Blog Archives

Linear Regression and Bayesian Regression with MCMC on data from the NBA

7/6/2015

In this post I will talk about how I used Linear Regression and Bayesian Regression using MCMC simulations on NBA data for a recent course project in the Bayesian statistical methods course I enrolled in. Before performing a Bayesian Regression, I tried to determine which variables (such as STL, AST, REB, etc) best predict wins (Winpct) by implementing the Best Subset method and Forward/Backward Step methods on a Linear Regression model. Then, I used Jags to run the MCMC and then made sure it was correct by checking the trace plots and autocorrelation plots

INTRODUCTION
During a National Basketball Association (NBA) season, large amounts of data are recorded during the game. There are "traditional" team and player statistics that are recorded in "box scores", such as the number of assists (AST), steals (STL), rebounds (REB), and field goal percentage (FG)%. However, with the recent rise of applying statistics and data science to the game of basketball, there are now new "advanced" statistics such as Effective Field Goal Percentage (EFG)%, Turnover Percentage (TOV)%, Rebounding Percentage (REB)%, and Free Throws Per Field Goal Attempts (FTpFTA), etc

Previous studies have generated models to determine what basketball variables best predict the winning percentage of teams. For example, the statistician Dean Oliver came up with the "Four Factors" in one of his studies. He pointed out that EFG%, TOV%, REB%, and FTpFGA werethe four important factors that determined whether teams would win or lose games. However, these factors can be refined into more specific variables, which could give more details as to what best predicts whether a team will win or lose a game. For example, REB% could be further divided into Offensive Rebounding Percentage (ORB%) and Defensive Rebounding Percentage (DRB%). We wish to investigate our own linear regression model and compare our results with the “Four Factors”. In addition, we are interested in applying Markov Chain Monte Carlo (MCMC) simulations to a Bayesian regression model.

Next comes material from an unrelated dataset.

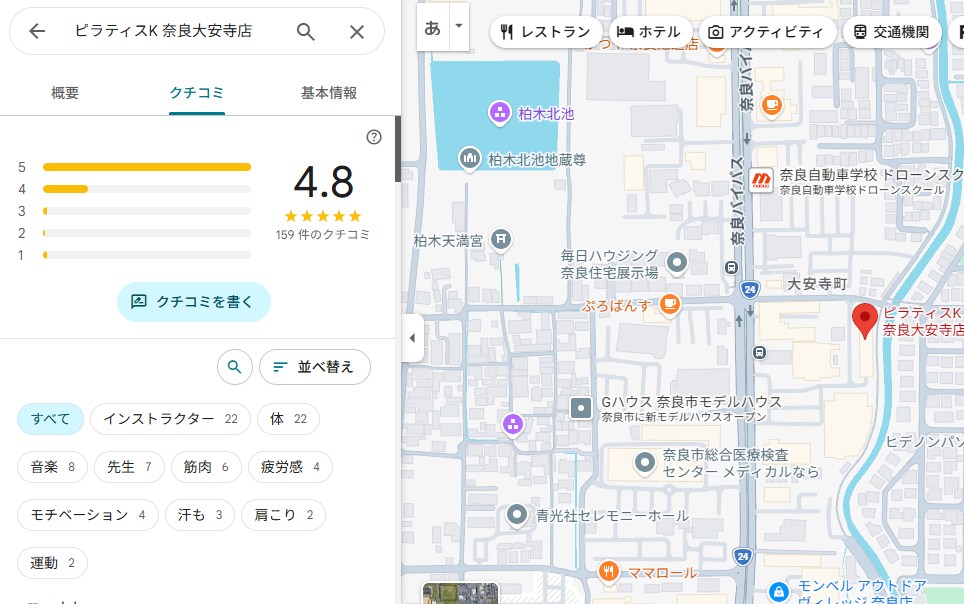Switch to the 概要 tab
The height and width of the screenshot is (604, 964).
(65, 93)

Therefore, the first purpose of this project is to establish a more advanced model using general linear regression to investigate whether we obtain similar results as the Four Factors. The second purpose is to evaluate the similarity between frequentist and Bayesian estimates

DATA AND VARIABLES
The data for our project was collected from NBA.com, basketball-reference.com, and nbaminer.com. We use the winning percentages and statistics for all 30 NBA teams. The statistics we will use as predictors are: 3-Point Make Percentage (X3Ppct), 2-Point Make Percentage (X2Ppct), Assist Per Turnover Ratio (ASTpTO), Assist Ratio (ASTRatio), Steal Percentage (STLpct), BlockPercentage (BLKpct), Turnover Ratio (TORatio), Personal Fouls Drawn Rate (PFDRate), Free Throw Attempt Rate (FTARate), Free Throws per Field Goal Attempt (FTpFGA), Turnover Percentage (TOVpct), OREBpct, DREBpct, and the respective variables for each teams' opponents. We use the winning percentage as the dependent variable

MODELS
We use the winning percentage and statistics for each team from the 2013-14 NBA season data to determine the multiple linear regression model. It is possible that all the predictors that we consider are strongly associated with teams' winning percentages, but it is more likely that the response is only related to a subset of the predictors. When trying to determine the relevant predictors, there are a total of 2^p models that contain subsets of p variables. This means that even for moderate p, trying out every possible subset of the predictors is infeasible. For example, if we try 26 different predictors, then with p=26, we have to consider 2^26=67,108,864 models. It is clearly not practical to try all of these possible models. Therefore, we use the Forward, Backward, and Stepwise Selection methods to determine which predictors are most relevant to predicting a team's winning percentage. By combining the results generated from all three methods, we obtained the variables that are most relevant to predicting a team's winning percentage. Two of the most common numerical measures, RSE and R^2, were used.

VARIABLE SELECTION
Combining the results from Forward, Backward, and Mixed Selection, we found that the most relevant predictors are X2Ppct, TORatio, ORBpct, FTpFGA, OppTOVpct, Opp3Ppct, and Opp2Ppct. All of these variables are contained in the "Four Factors" mentioned above, but our results have predictor variables that are more refined. For example, the shooting factor is measured using Effective Field Goal Percentage (EFG%), which is a combination of 2Ppct, 3Ppct, Opp2Ppct, and Opp3Ppct. From our results, only 2Ppct, Opp2Ppct, and Opp3Ppct are relevant. The rebounding factor is measured using Offensive and Defensive Rebound Percentage. Our results shows that only Offensive Rebound Percentage (ORBpct) has a significant impact on winning games.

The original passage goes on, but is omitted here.